Pedro Miguel
Una revolución pacífica y democrática tiene la virtud inconmensurable de evitar la pérdida de vidas y la destrucción material, pero conlleva también el desafío de desarrollarse y progresar en un andamiaje legal y burocrático creado por el régimen al que derrocó: un conjunto asfixiante de reglas e instituciones diseñadas para la preservación del viejo orden y dotadas de un personal formado en sus hábitos mentales. Ningún proyecto político llega al poder con los cuadros suficientes para gobernar un país ni con la capacidad de mantener una mínima estabilidad si prescinde de los equipos administrativos heredados.
Existe, en esa circunstancia, el peligro real de que el aparato del Estado acabe por neutralizar el intento transformador, por asimilarlo y dejarlo en un manojo de buenas intenciones inocuas. En contraparte, el afán de forzar la marcha en la renovación de la administración pública y las prácticas de gobierno puede llevar a una ruptura y un desbarajuste que desemboque en la parálisis, en un choque entre poderes y en una crisis institucional que más temprano que tarde se volverá económica y social.
Como presidente, Andrés Manuel López Obrador actuó desde un profundo entendimiento de esta disyuntiva y llevó a cabo todos los cambios de fondo que le fue posible realizar, considerando que no se podía proceder a una transformación profunda de los órganos de procuración e impartición de justicia, y que las mayorías legislativas alineadas con la Cuarta Transformación eran insuficientes –porque no reunían los dos tercios– para emprender reformas constitucionales; debían limitarse a reformar leyes, con el riesgo de que las reformas respectivas terminaran, como ocurrió muchas veces, siendo anuladas por una Suprema Corte de Justicia entregada a los intereses oligárquicos, o incluso por simples jueces corruptos.

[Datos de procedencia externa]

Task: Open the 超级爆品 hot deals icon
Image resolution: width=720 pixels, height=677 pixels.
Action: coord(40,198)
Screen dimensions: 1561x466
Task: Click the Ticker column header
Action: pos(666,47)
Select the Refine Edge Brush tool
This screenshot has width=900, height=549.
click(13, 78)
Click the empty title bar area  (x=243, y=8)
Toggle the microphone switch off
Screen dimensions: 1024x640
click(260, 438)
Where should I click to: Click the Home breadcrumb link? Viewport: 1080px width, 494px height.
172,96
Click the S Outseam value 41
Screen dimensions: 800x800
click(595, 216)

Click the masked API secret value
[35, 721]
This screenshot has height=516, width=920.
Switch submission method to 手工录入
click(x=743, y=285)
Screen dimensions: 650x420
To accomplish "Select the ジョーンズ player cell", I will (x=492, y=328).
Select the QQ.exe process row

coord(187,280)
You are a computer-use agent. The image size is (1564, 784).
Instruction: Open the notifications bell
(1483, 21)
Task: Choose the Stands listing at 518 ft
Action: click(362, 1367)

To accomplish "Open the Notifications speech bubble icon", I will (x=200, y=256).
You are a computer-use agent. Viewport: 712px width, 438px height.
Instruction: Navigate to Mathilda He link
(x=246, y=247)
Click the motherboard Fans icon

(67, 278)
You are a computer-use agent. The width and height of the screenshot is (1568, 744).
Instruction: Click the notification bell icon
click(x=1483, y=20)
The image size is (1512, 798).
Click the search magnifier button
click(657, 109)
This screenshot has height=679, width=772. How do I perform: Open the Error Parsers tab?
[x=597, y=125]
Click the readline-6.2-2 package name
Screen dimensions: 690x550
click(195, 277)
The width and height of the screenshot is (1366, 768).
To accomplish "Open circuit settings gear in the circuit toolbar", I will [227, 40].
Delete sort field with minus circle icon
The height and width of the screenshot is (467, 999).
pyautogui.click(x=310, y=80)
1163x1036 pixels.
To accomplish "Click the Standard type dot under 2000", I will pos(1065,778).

Se tenía, además, a un organismo electoral comprometido con los designios mafiosos de la vieja clase política y a un enjambre de organismos autónomos dotados de facultades constitucionales para obstaculizar y torpedear decisiones del Ejecutivo federal. Todo ello, sin contar que la gran mayoría de las gubernaturas estaban en manos de la oposición, que los poderes fácticos de corporativos empresariales eran reacios a la transformación y que los consorcios mediáticos empeñaron toda su virulencia, su sensacionalismo y su capacidad de intoxicación de la opinión pública para tratar de inducir una animadversión mayoritaria de la sociedad hacia el gobierno.
Eso explica la necesidad inicial de escoger entre el menor de los males; por ejemplo, abandonar la idea de juzgar a los ex presidentes (cosa irrealizable sin la colaboración del Poder Judicial y de una fiscalía dispuesta) y adoptar una política de alianzas que permitiera romper la unidad de la reacción y una estrategia de negociación y diálogo con los poderes económicos y sindicales tradicionales que hiciera posible dar pasos decisivos en la política social y laboral, como los programas sociales y la política de fortalecimiento salarial.
En el curso del sexenio pasado, tales opciones se revelaron como virtudes democráticas en una praxis gubernamental guiada por la lógica del convencimiento y no por la del aplastamiento, y permitieron mantener una economía estable (con todo y la pandemia) y orientada a la redistribución antes que al dogma del crecimiento.
En la elección de junio de 2024, la Cuarta Transformación puso sobre la mesa dos propuestas fundamentales: seguir la aplicación de su proyecto de nación desde el gobierno federal, con Claudia Sheinbaum como abanderada, y conquistar la plena capacidad de operar reformas constitucionales mediante una mayoría legislativa calificada, con la mira puesta, en primer lugar, en la reforma judicial.
La sociedad dio un amplio respaldo a esas propuestas y con ello pudieron conformarse poderes Ejecutivo y Legislativo mucho más sólidos y robustos que los del primer periodo transformador. Las alianzas tan criticadas por algunos impacientes y puristas del movimiento han hecho posible la plena transformación democrática de la Suprema Corte y demás organismos judiciales, la supresión de organismos autónomos que eran reductos del neoliberalismo y, vía el Senado, el inicio de una renovación y actualización de la Fiscalía General de la República.
Desde la frustración y la amargura se inventa y propala una pretendida supeditación de órganos legislativos y judiciales a Morena, cosa que es falsa; se trata, en cambio, de una alineación de los poderes públicos en un proyecto de nación y en el pacto social en construcción, algo perfectamente válido y legítimo.
Hoy, la presidenta Sheinbaum posee un margen de acción mucho mayor que el que tuvo su antecesor y mejores condiciones para, entre otras cosas, combatir la corrupción, hacer frente a la violencia delictiva y limpiar las oficinas públicas de vicios inveterados. A lo que puede verse, en los próximos años la transformación va a apretar el paso.